И мы играли, пока не накрыли к ужину, точнее — пока сеньорита Фелиса, лучезарно улыбаясь, не положила передо мной, безо всякой тарелки и прочих столовых принадлежностей, самый вонючий кусок мяса. Другие куски с удивительной быстротой проследовали в соответствии с решением сеньориты, но оно, к сожалению, было принято не в пользу моего желудка.
И вот вместе с последним проглоченным мною кусочком, когда я вытер свой нож о рукав и уже засовывал его за пояс, пришел тот человек, появления которого я нетерпеливо ожидал — мормон. Свет лампы освещал дверь, а поскольку я сидел прямо напротив входа, то увидел, как зашел долгожданный гость. Поклонившись углу, в котором висела икона, он окунул кончики пальцев в маленький сосуд со святой водой и только потом повернулся к нам для приветствия. Однако приметив чужого, то есть меня, остался на месте, пристально разглядывая нового для себя человека, потом быстрым шагом прошел мимо меня, открыл книгу записи приезжих, все еще лежавшую на столе, прочел относящуюся ко мне запись и, пожелав всем доброй ночи, удалился в темноту, где висели гамаки для постояльцев.
Все вышеописанное случилось так быстро, что мне даже не представилась возможность увидеть его лицо. Теперь выяснилось, какое почтение он внушал хозяину, потому что тот, обратившись к своим, прошептал:
— Сеньор Энрико хочет спать. Ложитесь и вы, да чтобы без шума!
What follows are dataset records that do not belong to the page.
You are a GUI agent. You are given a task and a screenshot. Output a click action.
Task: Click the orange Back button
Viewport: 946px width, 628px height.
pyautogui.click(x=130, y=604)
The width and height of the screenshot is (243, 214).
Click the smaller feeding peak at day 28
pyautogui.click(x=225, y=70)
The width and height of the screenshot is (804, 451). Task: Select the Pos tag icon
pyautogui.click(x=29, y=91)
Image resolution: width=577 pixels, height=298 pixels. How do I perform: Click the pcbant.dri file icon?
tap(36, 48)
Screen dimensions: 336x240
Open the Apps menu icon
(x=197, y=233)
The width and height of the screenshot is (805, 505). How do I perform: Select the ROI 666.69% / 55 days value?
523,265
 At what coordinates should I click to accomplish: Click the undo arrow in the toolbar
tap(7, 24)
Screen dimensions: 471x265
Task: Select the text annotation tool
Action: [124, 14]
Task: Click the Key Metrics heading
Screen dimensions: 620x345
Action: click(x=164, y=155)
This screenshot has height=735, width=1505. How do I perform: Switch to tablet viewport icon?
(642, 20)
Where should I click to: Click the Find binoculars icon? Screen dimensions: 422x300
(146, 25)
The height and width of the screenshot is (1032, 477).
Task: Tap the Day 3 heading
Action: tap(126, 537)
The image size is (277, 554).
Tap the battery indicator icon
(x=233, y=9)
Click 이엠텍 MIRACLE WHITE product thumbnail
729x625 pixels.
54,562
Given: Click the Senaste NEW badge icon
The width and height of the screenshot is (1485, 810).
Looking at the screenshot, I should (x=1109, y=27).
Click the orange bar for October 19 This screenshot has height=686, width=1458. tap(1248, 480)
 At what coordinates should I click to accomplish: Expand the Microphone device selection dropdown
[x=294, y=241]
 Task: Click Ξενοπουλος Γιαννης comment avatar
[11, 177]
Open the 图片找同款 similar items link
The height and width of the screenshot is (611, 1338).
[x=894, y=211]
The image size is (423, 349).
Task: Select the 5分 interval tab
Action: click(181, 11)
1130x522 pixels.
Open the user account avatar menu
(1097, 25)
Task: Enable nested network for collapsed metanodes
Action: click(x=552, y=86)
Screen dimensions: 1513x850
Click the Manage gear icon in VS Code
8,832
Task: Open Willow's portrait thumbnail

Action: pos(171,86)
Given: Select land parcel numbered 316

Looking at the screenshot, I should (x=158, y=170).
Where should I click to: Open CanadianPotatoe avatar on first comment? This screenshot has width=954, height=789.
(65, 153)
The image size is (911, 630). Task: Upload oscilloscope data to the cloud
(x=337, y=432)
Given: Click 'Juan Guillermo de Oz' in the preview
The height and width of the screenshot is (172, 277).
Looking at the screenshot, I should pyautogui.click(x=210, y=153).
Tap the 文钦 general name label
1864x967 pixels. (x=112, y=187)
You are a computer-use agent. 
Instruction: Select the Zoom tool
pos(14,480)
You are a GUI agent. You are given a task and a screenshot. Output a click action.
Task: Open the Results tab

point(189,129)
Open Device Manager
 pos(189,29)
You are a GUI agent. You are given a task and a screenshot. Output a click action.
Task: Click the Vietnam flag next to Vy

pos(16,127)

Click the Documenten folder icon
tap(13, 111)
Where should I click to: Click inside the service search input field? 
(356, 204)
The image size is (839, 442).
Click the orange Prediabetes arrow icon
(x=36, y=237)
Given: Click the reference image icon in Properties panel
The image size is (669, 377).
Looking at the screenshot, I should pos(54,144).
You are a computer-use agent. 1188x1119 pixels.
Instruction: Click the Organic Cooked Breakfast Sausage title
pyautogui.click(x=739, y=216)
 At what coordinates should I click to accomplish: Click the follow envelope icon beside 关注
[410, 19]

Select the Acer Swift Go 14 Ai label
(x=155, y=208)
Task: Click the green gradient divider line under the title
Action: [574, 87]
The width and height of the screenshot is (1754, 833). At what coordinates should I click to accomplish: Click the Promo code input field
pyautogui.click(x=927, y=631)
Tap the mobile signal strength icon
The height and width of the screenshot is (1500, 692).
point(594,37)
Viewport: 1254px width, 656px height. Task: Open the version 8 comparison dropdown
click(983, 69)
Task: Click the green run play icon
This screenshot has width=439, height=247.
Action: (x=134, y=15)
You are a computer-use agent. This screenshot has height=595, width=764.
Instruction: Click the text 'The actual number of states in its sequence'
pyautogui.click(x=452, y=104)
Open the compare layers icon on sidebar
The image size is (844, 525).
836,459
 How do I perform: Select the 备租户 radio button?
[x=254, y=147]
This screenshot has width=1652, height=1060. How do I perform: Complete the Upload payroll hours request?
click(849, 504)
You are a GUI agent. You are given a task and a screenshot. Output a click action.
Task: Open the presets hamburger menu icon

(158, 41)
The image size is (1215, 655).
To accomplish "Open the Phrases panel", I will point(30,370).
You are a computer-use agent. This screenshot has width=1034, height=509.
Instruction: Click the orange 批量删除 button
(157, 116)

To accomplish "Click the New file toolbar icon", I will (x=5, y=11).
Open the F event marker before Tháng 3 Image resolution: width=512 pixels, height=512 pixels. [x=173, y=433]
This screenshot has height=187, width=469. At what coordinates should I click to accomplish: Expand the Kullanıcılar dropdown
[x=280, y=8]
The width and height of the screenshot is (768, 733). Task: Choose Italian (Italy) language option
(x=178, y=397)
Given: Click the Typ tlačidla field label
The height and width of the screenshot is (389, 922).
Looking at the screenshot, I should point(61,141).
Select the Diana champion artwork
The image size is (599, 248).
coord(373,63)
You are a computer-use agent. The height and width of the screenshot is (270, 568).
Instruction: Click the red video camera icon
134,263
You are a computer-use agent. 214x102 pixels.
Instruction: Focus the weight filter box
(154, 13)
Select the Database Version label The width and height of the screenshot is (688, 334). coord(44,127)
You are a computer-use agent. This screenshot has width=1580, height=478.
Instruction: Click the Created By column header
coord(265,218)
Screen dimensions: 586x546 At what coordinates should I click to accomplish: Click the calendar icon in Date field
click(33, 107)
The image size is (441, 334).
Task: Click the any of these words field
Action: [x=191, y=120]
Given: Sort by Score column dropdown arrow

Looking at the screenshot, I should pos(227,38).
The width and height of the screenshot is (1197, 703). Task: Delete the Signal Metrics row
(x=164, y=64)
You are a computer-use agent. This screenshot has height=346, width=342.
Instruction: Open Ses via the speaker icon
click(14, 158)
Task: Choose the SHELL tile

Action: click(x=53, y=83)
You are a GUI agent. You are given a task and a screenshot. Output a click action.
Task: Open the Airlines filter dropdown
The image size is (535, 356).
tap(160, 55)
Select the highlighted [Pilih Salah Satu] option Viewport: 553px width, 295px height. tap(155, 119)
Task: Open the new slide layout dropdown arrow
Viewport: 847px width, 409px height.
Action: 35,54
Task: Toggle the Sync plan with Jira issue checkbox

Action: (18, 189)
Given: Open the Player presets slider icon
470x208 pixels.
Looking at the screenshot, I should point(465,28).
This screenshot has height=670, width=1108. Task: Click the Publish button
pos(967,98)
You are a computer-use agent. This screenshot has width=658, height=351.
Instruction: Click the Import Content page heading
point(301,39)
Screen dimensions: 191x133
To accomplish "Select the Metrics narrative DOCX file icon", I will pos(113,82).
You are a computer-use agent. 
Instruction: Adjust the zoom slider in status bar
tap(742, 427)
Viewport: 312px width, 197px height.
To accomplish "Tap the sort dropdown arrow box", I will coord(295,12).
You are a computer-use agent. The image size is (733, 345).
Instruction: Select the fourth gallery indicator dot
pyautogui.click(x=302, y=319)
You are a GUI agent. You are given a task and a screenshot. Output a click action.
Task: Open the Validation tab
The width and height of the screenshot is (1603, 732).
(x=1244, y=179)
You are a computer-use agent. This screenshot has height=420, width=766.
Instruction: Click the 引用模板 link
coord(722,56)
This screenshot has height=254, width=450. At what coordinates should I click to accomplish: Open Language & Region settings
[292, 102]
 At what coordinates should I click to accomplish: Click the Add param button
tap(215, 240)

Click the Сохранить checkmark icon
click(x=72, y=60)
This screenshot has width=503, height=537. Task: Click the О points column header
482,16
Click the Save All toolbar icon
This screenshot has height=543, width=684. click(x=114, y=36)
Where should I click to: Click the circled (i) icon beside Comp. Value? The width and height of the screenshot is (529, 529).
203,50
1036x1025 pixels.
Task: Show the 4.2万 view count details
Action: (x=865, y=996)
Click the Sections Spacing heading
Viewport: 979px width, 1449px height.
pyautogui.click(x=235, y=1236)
Входную дверь заперли на задвижку, а ведущую во двор — оставили открытой. Донья Эльвира, едва приподнявшись, снова упала в гамак. Мальчишки вскарабкались в свой большой широкий гамак; сеньорита Фелиса протянула мне руку на прощание и рухнула в свою пеньковую колыбель. Хозяин пожелал мне приятного отдыха, задул перед самым моим носом лампу и заполз в свои качели. Я же остался сидеть в темноте, слегка ошеломленный проявлением «нежнейшей» заботы о новом постояльце. Но это меня только позабавило. Некоторое время я решал вопрос, в каком же именно месте мне выпадет жребий броситься в объятия Морфея [17]. Но вскоре я услышал могучий храп дражайшей дочки. Мамаша выпускала звуки, похожие на «фуканье», сопровождающие действия человека, задувающего лампу. Папаша извлекал из себя какое-то гудение, сравнимое, пожалуй, с жужжанием шмеля… Я посчитал невозможным уснуть под подобный концерт, поэтому отказался от гамака и отправился во двор, вознамерившись отыскать свое дневное ложе. Собака было зарычала, но потом, похоже, узнала своего прежнего соседа и успокоилась. Я положил на солому свое оружие, с которым по старой привычке не пожелал расстаться, а потом растянулся рядом и проснулся только тогда, когда утро давно уже наступило.